How To Get Pre-Authorization From Insurance Company
When running a medical practice, having to overcome prior authorization requests can be one of the most time-consuming and seemingly unnecessary hurdles you’ll have to overcome.
Still, it goes without saying that prior authorizations are absolutely necessary to obtain from a patient’s health insurance company before you begin performing any procedures or treatments. As such, it’s absolutely paramount that you have a clear understanding of how this process works in order to ensure timely reimbursement and generally reduce the financial burden – both for your practice and your patients.
So, throughout this article, we’ll be taking a look at why insurance companies actually require prior authorization, as well as guiding you through the overall process. Let’s get started with some simple background information on the topic.
Understanding The Pre-Authorization Process
Pre-authorization is essentially just a process that insurance companies like to demand before certain health care services can take place. Understandably, this may seem like just another one of the many bureaucratic processes you have to perform, but there is actually an important underlying reason here.
Basically, insurance companies will require pre-authorization in order to ensure the appropriateness of care and keep costs in check. Aside from this, they’re also just looking to avoid any potential fraud or unnecessary procedures.
Generally speaking, this sort of paperwork is necessary for any healthcare provider looking to establish a clear line of communication with the insurers.
The Role of Pre-Authorization In Healthcare Cost Control
It’s no secret that healthcare costs in America are on the up, and, as a matter of fact, insurance companies actually play quite a critical role in terms of effectively managing these costs. This sort of process helps them to evaluate the medical necessity of a procedure, so the overall goal here is to ensure that resources are always properly allocated.
Key Steps to Successfully Obtain Pre-Authorization:
Now that we’ve got an understanding of why this process is important let’s take a look at how your practice can actually obtain pre-authorization.
Gathering Essential Information
To navigate through this process smoothly, you’ll have to familiarize yourself with a few relevant terms and conditions, including things like specific pre-authorization requirements or limitations.
Ultimately, knowing the scope of coverage lets you see which procedures actually require pre-authorization, as well as avoiding any potential issues when it comes to reimbursement.
Communicating With Your Patients
As you’re undoubtedly aware, open communication between you, as a healthcare provider, and your patients is integral, but this goes for securing pre-authorization, too.
Just make sure your patients have a firm understanding of their specific insurance policies and what their responsibilities are when it comes to pre-authorization. In addition, you’ll also want to maintain any medical documentation that’s able to support the medical necessity of the procedure you’re treating them for.
Understanding The Insurer’s Pre-Authorization Requirements
Each insurance company has its own process and requirements when it comes to prior authorizations, so ensure you’re taking the time to understand these requirements so you can prevent any unnecessary delays.
Furthermore, you might also wish to contact the insurance company directly so you can ask for a clear explanation of their pre-authorization process. Try to inquire about which forms and documents are necessary as well as any other information they may require.
Timely Submission
Unfortunately, time is generally of the essence when it comes to pre-authorization, with most insurance companies usually having specific timeframes in which the requests are submitted.

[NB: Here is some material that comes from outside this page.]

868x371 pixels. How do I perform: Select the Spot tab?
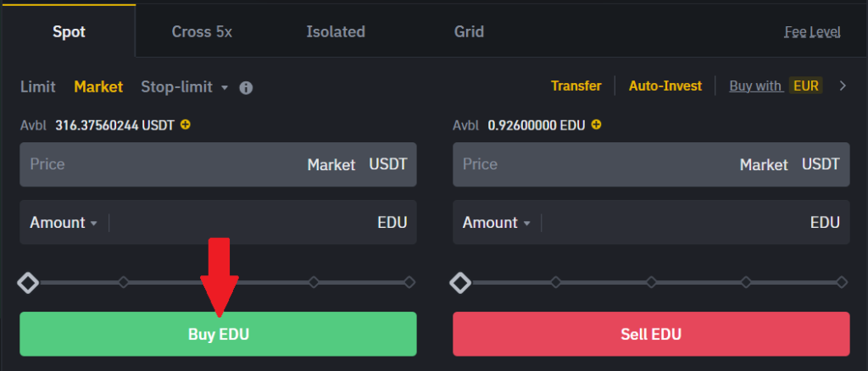click(x=69, y=31)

You’d never want to miss this window, so ensure you familiarize yourself with these timelines when contacting the insurers and submit your request well in advance of the treatment. This basically just means their submission has ample time for review, which can be pretty helpful for preventing denials.
How PMN Can Help
Naturally, the whole prior-authorization process can be a handful for a primary care provider that’s already juggling various responsibilities – not to mention the overall strain on your time.

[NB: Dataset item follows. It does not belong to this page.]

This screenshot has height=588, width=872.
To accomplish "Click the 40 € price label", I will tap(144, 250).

As a result, many similar-sized medical practices choose to partner with third-party medical billing companies, such as PMN, to bear this responsibility for them.
PMN brings a wealth of expertise to the table in this field, not only following all the relevant clinical guidelines but also ensuring your practice remains compliant with organizations like the American Medical Association (AMA).

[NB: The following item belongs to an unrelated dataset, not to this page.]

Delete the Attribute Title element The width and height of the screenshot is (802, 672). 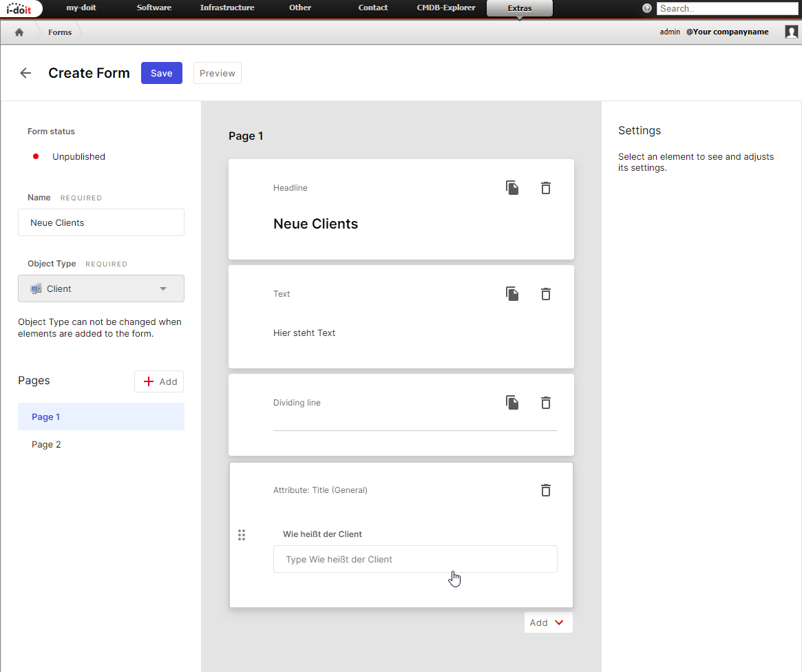tap(546, 490)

Whether it’s by streamlining the prior-authorization request or by minimizing denials for your practice, PMN can help you obtain approval quickly and increase your general efficiency.
So, if you’d like to learn more about PMNs services, don’t hesitate to contact one of their staff members at (949) 215-5055. You can also visit their office in person in Laguna Hills, Orange County, California if you’d prefer an in-person chat!
FAQs
How Long Does The Pre-Authorization Process Typically Take?
The duration of this process usually varies based on how complex the procedure is as well as what the insurance company’s specific policies are. Still, it can generally take anywhere from a few days to a few weeks to receive a decision. So, to avoid delays, follow up with your insurance company regularly and ensure all requested documents are submitted properly the first time around.
What Should I Do If a Pre-Authorization Request Is Denied?
If a pre-authorization request is denied, you don’t need to panic; just review the insurance company’s explanation of benefits (EOB) to understand the reason for the denial. It could be due to insufficient documentation or medical necessity concerns, so consider gathering additional supporting evidence in order to back your request up.